Defenit CTF 2020 - Malicious Baby
Defenit CTF 2020 had a reverse engineering chalenge,
Malicious Baby, which was a Windows binary. The goal was to unpack it and get the flag, as the description tells us.
Description: There is a malicious binary packed with a PE Packer I made for you. Your mission is unpacking the malware manually and recognizing the technique it uses. File: MaliciousBaby.exe
file on the binary:
MaliciousBaby.exe: MS-DOS executable
Not too much information one that one. In IDA, there’s only 4 functions, as we might expect from a packed binary. Looking at the imports, we have
ExitProcess, which indicates the binary will dynamically resolve other functions.
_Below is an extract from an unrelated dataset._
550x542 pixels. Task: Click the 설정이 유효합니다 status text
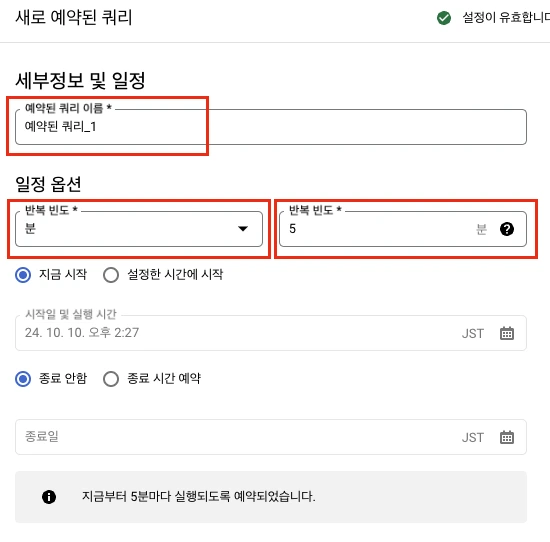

However, by running
strings, we can see a bunch of functions that might be imported later.
HeapFree SetLastError GetCurrentProcess WaitForMultipleObjects GetProcessId Thread32Next Thread32First SuspendThread GlobalDeleteAtom ResumeThread GlobalGetAtomNameW DuplicateHandle GetModuleHandleA GlobalAddAtomW OpenProcess CreateToolhelp32Snapshot CreateEventW Sleep GetLastError Process32NextW SetEvent GetCurrentThread Process32FirstW HeapReAlloc [...]
Some functions lead us to a possible process injection (DLL injection, process hollowing, process Doppelgänging, etc.). Those functions are
CreateToolhelp32Snapshot and so on. Particular functions in this list are
GlobalAddAtomW. One known method of injecting into a remote process is called
atom bombing (https://www.enisa.europa.eu/publications/info-notes/atombombing-2013-a-new-code-injection-attack), and that just might be it.
As the binary will want to inject into a remote process, we will watch what process by hooking on
Process32NextW, and will hook what’s being injected by hooking
QueueUserAPC, all using
Process32NextW is used to iterate through all processes running on the system, and
QueueUserAPC is defined as follow.
DWORD QueueUserAPC( PAPCFUNC pfnAPC, HANDLE hThread, ULONG_PTR dwData );
pfnAPC: A pointer to the application-supplied APC function to be called when the specified thread performs an alertable wait operation.
So, we can guess the binary is looking for a process
calc.exe. Let’s just open one and rerun the binary. It will then break on
QueueUserAPC. By looking at the parameters, we can see one function address,
0x18F948 in our case. We can right-click and select
Follow DWORD in Disassembler. It is in the middle of a function. By looking around the function, we can see one with suspicious instructions.
As we can see, it might again resolve dynamically some functions using stack strings. What is interesting is the string being transformed.
I didn’t feel like reversing it or writing a python script so I just jumped on the beginning of the function (right-click and select
Set New Origin Here), let the function push the strings then I jumped onto the beginning of the loop. I put a breakpoint on the
mov byte ptr ss:[ebp+ecx-7C],al instruction to see what was there, as the byte being “decrypted” was pushed there. The first character was
D and then
e. That looked nice, and we got the flag.
As the flag tells us, the process was doing
atom bombing, but we didn’t really care since we just hooked on interesting functions. That wasn’t a really hard challenge, but was fun for sure!